### Work request
Your answer is the lines below, exactly, from the one that contains "Screen dimensions: 148x129" through the one that contains "Click the Noncommercial", both included.

-----

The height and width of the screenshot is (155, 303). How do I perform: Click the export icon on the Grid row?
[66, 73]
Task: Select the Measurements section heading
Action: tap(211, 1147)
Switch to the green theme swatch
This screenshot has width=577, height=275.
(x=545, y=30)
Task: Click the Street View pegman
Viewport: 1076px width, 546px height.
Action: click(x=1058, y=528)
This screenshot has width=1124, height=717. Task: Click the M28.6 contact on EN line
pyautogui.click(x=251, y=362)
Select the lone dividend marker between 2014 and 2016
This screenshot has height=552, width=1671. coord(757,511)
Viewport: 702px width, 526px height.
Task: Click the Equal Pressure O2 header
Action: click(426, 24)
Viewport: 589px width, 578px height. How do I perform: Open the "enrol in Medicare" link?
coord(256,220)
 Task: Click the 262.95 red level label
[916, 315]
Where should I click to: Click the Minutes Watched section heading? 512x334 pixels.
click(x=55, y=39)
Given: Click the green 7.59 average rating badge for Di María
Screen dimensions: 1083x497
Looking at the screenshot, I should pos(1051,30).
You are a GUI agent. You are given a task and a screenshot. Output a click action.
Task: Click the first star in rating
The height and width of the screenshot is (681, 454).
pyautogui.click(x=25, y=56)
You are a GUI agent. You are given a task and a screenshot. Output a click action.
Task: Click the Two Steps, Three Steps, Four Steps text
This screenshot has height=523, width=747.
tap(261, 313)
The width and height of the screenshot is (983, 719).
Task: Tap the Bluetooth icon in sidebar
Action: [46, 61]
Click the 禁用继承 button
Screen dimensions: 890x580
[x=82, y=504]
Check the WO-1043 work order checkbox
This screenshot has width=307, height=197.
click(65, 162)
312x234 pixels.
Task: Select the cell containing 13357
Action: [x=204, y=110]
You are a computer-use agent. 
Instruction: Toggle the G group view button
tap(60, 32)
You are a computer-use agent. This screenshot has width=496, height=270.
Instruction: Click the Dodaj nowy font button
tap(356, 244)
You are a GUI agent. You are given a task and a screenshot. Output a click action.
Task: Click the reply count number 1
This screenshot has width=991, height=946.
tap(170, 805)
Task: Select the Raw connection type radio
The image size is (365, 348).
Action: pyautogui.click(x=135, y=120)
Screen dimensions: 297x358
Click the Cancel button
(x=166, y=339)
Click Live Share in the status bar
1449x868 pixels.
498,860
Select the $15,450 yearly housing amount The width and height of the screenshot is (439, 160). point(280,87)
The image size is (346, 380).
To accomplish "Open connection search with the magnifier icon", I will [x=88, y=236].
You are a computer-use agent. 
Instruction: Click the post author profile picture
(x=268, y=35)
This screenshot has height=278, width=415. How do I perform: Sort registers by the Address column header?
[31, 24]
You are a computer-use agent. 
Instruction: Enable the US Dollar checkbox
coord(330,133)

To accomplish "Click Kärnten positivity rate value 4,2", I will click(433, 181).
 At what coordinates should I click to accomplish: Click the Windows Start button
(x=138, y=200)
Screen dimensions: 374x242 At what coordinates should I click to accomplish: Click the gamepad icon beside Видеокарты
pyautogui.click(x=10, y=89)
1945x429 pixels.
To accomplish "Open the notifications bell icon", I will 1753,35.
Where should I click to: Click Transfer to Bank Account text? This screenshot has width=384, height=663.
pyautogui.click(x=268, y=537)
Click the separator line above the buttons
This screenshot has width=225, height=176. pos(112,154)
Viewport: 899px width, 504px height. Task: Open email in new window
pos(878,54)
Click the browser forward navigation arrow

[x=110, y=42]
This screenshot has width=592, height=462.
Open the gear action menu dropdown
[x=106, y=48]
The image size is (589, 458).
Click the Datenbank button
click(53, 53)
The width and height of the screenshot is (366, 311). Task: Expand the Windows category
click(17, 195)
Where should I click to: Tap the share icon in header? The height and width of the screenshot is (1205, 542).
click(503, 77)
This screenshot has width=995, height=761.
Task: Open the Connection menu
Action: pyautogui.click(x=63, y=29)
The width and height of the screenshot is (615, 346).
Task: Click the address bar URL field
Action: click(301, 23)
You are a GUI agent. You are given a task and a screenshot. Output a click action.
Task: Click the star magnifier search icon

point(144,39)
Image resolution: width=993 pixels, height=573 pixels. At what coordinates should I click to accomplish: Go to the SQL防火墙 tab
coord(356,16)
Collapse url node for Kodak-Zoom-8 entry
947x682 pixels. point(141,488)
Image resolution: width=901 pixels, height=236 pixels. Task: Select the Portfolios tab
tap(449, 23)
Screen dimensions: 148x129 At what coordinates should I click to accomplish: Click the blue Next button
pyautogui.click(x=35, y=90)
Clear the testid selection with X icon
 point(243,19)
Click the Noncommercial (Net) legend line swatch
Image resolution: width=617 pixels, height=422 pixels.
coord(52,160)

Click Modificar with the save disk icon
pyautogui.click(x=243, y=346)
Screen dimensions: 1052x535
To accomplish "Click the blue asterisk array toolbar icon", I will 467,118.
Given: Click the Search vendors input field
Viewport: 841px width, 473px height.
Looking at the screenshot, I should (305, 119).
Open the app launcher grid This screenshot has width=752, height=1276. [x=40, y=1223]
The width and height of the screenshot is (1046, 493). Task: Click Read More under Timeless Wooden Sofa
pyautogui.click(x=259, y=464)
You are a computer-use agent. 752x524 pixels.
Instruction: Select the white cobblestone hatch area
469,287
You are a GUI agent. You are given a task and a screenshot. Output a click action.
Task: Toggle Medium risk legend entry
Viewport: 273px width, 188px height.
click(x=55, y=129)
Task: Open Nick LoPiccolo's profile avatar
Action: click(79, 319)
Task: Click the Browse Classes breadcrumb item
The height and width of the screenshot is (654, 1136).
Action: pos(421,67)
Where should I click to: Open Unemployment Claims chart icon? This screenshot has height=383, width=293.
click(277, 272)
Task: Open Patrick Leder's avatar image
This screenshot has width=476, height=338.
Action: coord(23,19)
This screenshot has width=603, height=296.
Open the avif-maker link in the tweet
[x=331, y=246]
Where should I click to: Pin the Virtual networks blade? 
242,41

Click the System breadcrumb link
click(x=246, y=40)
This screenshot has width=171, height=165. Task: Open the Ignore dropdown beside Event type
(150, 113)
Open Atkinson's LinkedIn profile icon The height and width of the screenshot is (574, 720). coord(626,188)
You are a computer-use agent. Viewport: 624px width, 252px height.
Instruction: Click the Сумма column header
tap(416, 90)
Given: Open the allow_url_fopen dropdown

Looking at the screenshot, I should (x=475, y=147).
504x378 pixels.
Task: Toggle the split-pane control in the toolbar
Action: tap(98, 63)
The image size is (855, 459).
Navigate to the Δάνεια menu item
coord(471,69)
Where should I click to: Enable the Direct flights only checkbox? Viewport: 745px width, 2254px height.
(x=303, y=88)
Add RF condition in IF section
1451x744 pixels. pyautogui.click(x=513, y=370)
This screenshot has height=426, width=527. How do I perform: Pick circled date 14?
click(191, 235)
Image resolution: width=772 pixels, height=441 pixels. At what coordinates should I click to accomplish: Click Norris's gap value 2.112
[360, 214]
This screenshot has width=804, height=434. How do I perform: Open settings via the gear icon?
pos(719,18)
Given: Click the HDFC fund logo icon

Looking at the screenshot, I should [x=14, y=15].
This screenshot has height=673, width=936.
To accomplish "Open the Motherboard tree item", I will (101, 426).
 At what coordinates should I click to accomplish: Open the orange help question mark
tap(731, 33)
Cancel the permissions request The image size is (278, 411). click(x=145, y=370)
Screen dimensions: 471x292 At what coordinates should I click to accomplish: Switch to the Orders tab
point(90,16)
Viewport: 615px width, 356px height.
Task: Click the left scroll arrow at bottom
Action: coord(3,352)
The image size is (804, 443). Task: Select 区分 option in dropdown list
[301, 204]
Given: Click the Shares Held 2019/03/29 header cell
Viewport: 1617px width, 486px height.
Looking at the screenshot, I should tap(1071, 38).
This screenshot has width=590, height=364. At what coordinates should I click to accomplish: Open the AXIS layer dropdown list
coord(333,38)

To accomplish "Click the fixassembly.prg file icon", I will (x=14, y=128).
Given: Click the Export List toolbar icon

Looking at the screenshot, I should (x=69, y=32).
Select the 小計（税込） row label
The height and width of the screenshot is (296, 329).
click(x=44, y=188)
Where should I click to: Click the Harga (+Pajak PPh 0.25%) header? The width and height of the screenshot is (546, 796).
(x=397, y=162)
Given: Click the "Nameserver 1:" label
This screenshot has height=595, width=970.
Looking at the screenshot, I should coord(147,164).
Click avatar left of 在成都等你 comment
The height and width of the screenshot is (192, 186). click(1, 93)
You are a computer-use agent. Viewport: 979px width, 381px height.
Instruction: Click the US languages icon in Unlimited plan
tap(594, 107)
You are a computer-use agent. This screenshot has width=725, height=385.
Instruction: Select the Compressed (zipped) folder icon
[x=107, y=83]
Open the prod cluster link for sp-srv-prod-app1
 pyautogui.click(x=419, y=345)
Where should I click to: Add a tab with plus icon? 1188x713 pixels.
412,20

-----

### Solution to this problem
Screen dimensions: 148x129 At what coordinates should I click to accomplish: Click the blue Next button
pyautogui.click(x=35, y=90)
Clear the testid selection with X icon
 point(243,19)
Click the Noncommercial (Net) legend line swatch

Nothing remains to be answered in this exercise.